1 Reply Latest reply on Feb 9, 2015 7:34 PM by Pete Chargin

    Security is not a business service: Problem Proposal

      Share This:

      Security is a critical element of IT service warranty.  Along with availability, capacity, and continuity of service, security is a component of warranty that is vital to the successful implementation of any IT service that is expected to meet mission or business needs.  Organizations have taken a shotgun approach to IT security and have piped IT security into several places within the organization.  You will often find disparate functional groups performing various regulatory and technical functions including Information Assurance, Cyber Security Operations, and IT Operations.

      The problem surfaces when the Information Assurance group and the Cyber Operations group do not understand that Security is not an IT service in itself.  Security is a warranty component of one or more IT services that support the business. Understanding this problem is the first step to uniting the groups to ensure the mission or business needs are met.  In order to do this it is absolutely vital that process, people and tools are aligned appropriately.  A unified approach and clear communications are also a factor.

      So what kinds of things can be done with tools, processes, and people to help tackle this problem?


      “Ever have IA send an email to IT operations (or the service line) with a list of vulnerabilities?)

      “Ever have Cyber put in a service ticket that said one of the business critical application had an active exploit”?


      Ok folks, open season on question.  Looking forward to discussion!



        • 1. Re: Security is not a business service: Problem Proposal

          I really like the idea of Security being part of the overall IT service warranty.  Just as IT is responsible for providing a service level agreement on performance and availability, security should be part of the contract between IT and the business. 

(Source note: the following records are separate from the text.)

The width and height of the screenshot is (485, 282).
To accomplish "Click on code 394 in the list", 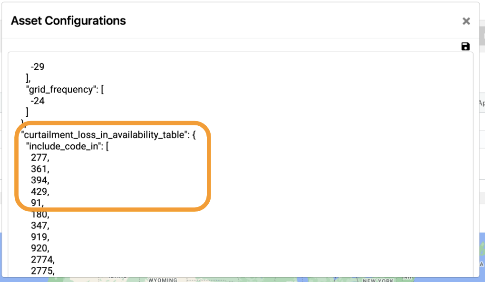I will pos(40,180).
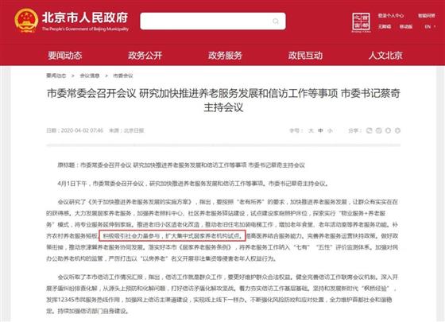Image resolution: width=445 pixels, height=322 pixels.
Task: Open the 政务公开 navigation menu
Action: coord(145,55)
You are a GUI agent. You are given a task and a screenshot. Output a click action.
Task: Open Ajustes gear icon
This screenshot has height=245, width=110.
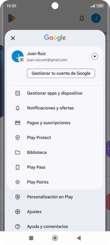[18, 212]
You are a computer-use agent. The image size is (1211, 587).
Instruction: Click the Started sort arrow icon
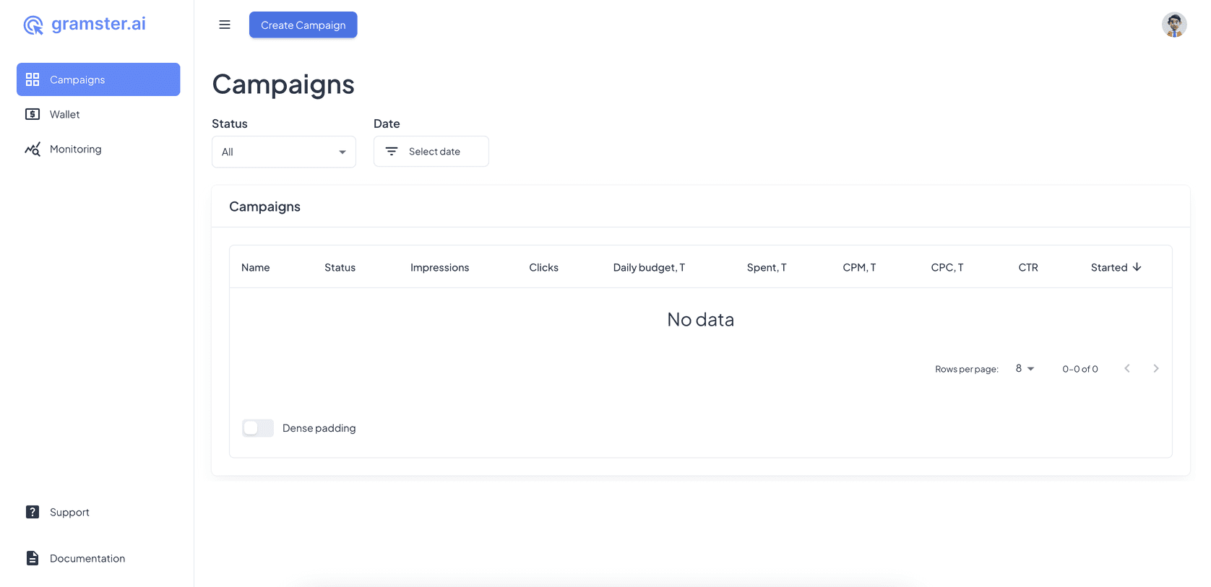(1137, 267)
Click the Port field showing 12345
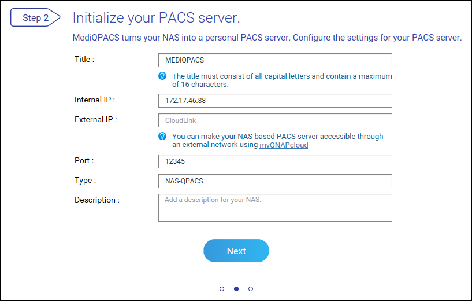The height and width of the screenshot is (301, 472). coord(275,161)
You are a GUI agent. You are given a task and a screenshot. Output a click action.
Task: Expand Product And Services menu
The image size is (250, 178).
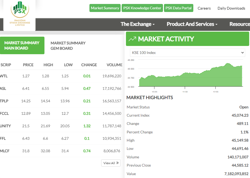coord(192,24)
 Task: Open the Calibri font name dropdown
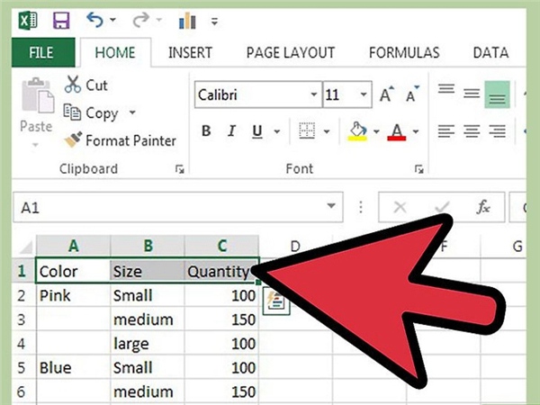point(313,95)
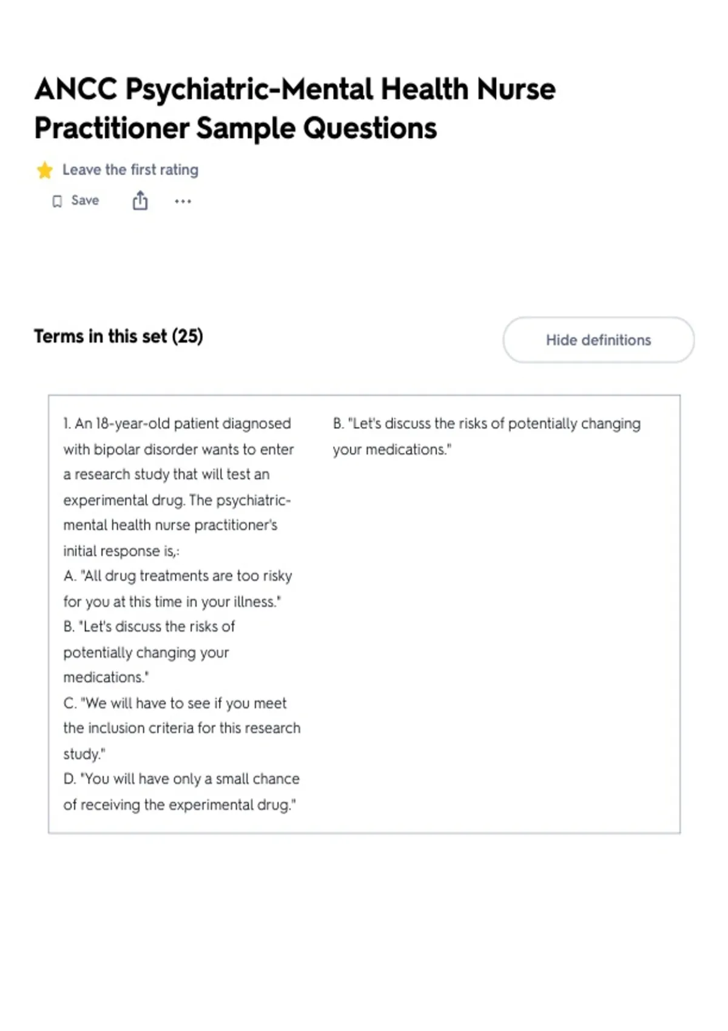Click 'experimental drug. The psychiatric-' question line

pyautogui.click(x=177, y=500)
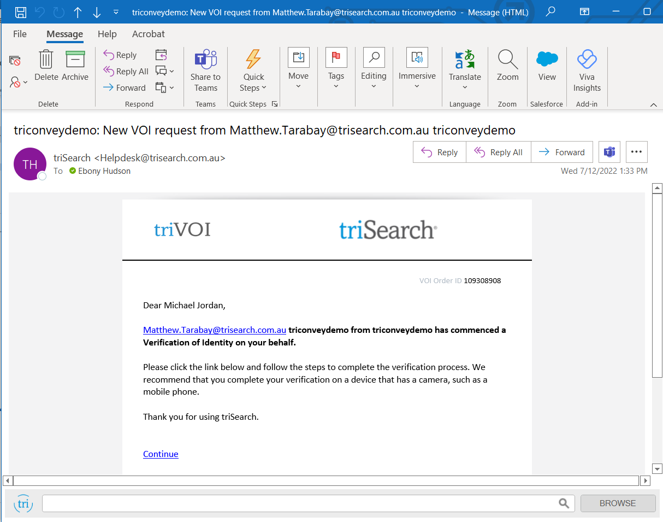
Task: Collapse the ribbon with the chevron
Action: pyautogui.click(x=653, y=104)
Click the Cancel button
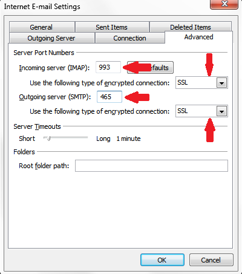 pyautogui.click(x=211, y=260)
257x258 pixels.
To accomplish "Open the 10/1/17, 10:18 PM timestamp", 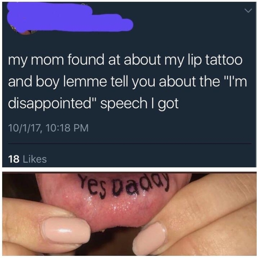I will click(x=48, y=128).
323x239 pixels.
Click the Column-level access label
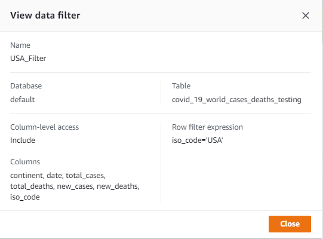45,127
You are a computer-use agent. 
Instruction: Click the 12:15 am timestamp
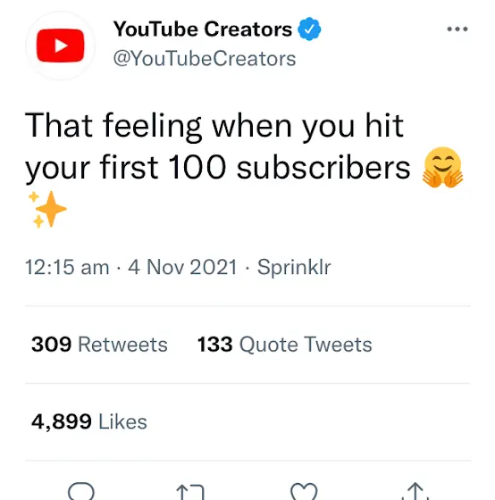(67, 267)

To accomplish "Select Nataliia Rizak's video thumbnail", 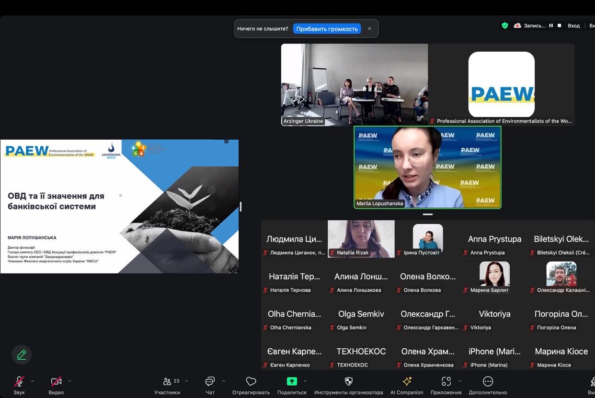I will (x=361, y=239).
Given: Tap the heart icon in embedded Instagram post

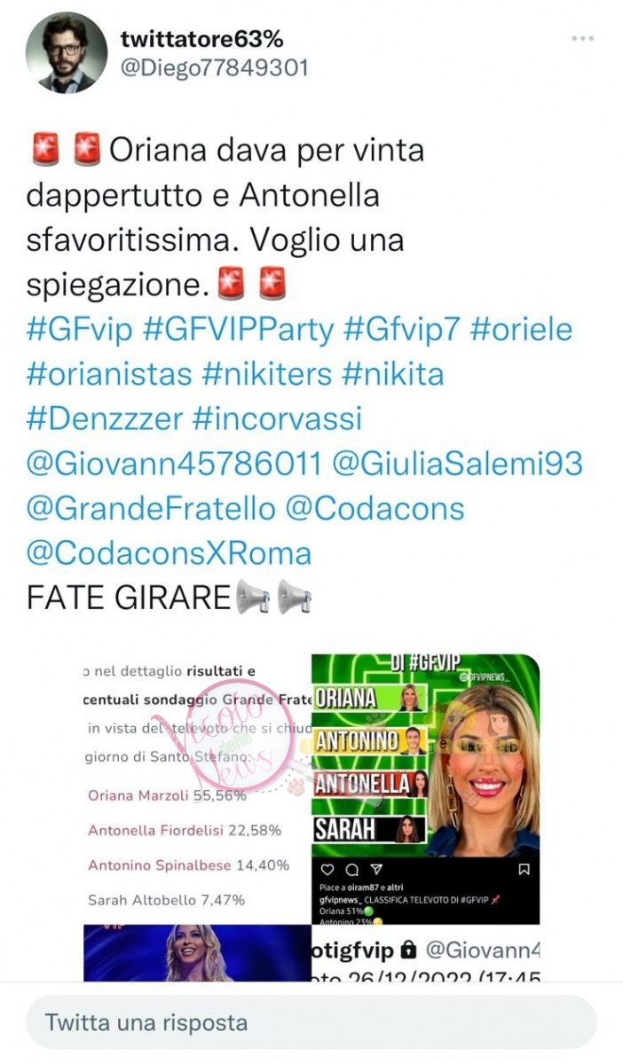Looking at the screenshot, I should pos(327,869).
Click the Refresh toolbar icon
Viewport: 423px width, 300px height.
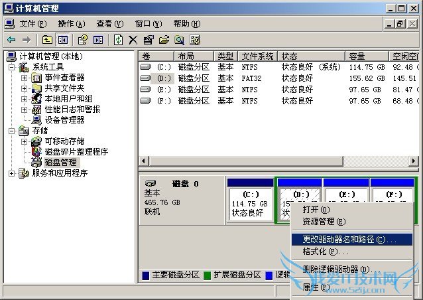click(x=118, y=40)
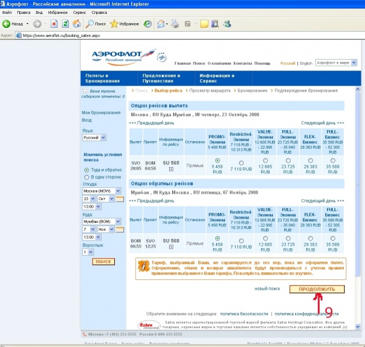
Task: Switch site language to English link
Action: 306,63
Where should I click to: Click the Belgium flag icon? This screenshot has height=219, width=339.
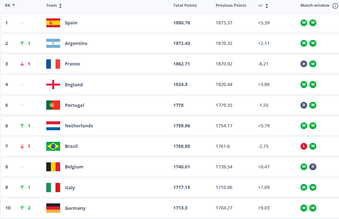(x=53, y=167)
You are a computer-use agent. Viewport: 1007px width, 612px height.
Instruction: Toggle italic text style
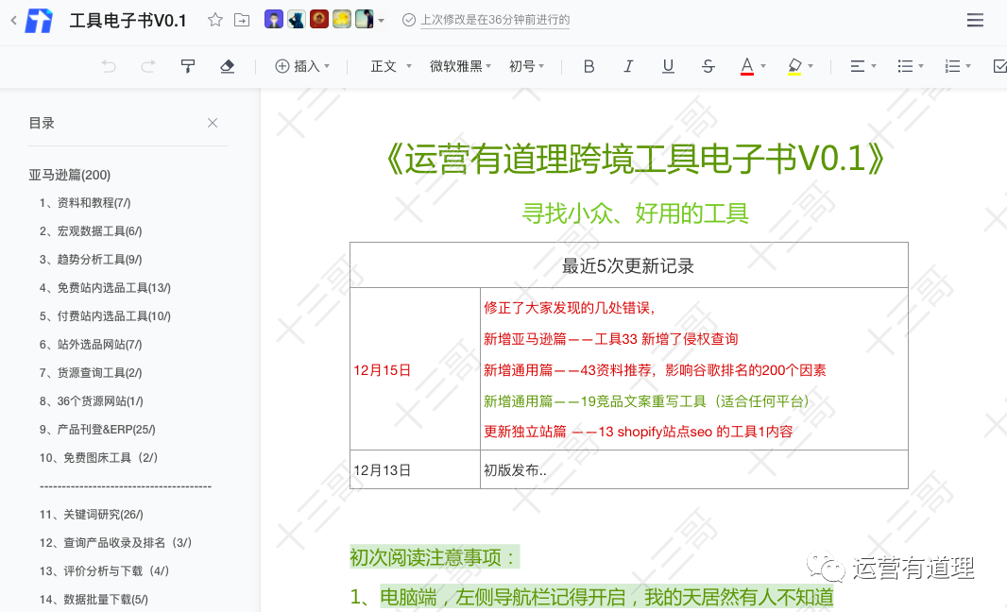628,66
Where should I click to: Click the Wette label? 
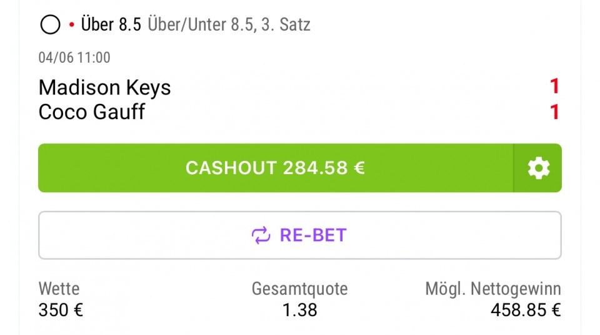[59, 289]
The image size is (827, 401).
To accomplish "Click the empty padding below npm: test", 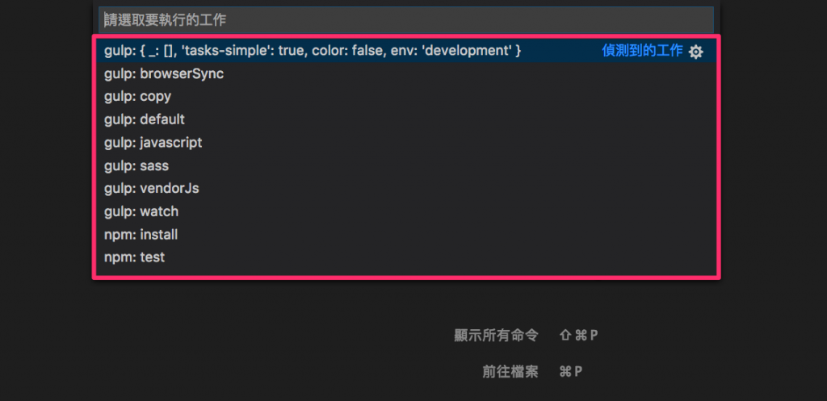I will [x=406, y=272].
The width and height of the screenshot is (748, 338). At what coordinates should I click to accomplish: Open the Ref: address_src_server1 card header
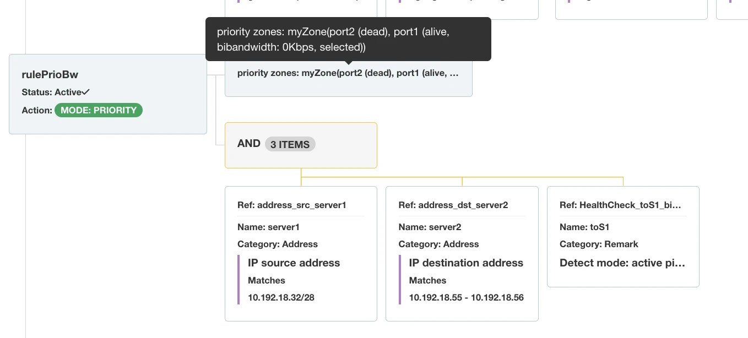click(x=292, y=205)
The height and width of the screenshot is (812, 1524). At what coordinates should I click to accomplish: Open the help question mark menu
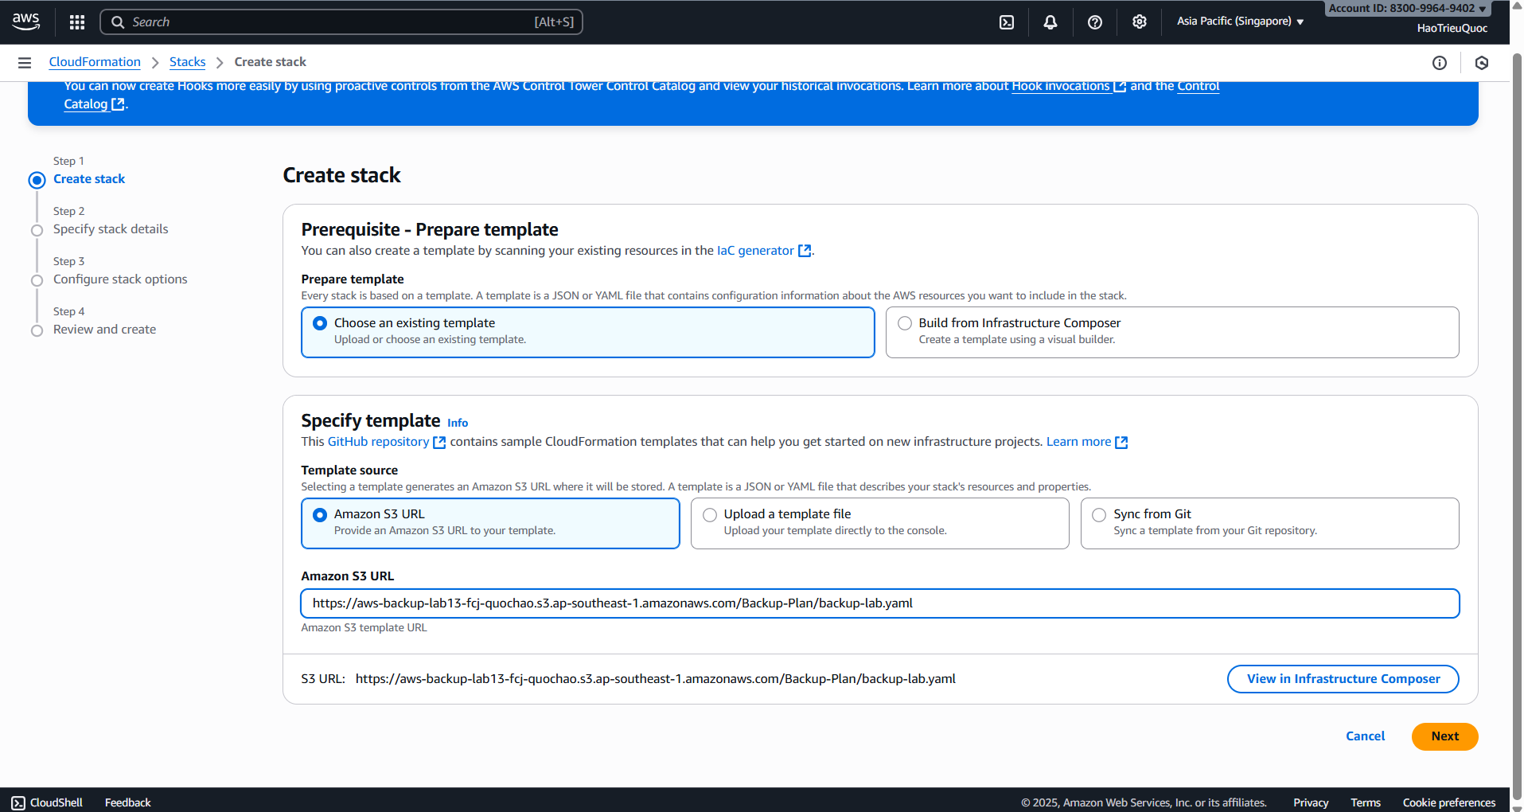[1095, 22]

          It is difficult for IT to guarantee any specific outcome in terms of security, and so it would be natural for the security portion of the service level agreement to be along the lines of "We will provide the following security activities/services for this business service."  However, that doesn't necessarily help the business unit understand that amount of risk that they may be accepting.  This means that a strong dialog is required between InfoSec, IT Operations, and the business regarding security on each business service.  Having the security component of the service level would start that conversation.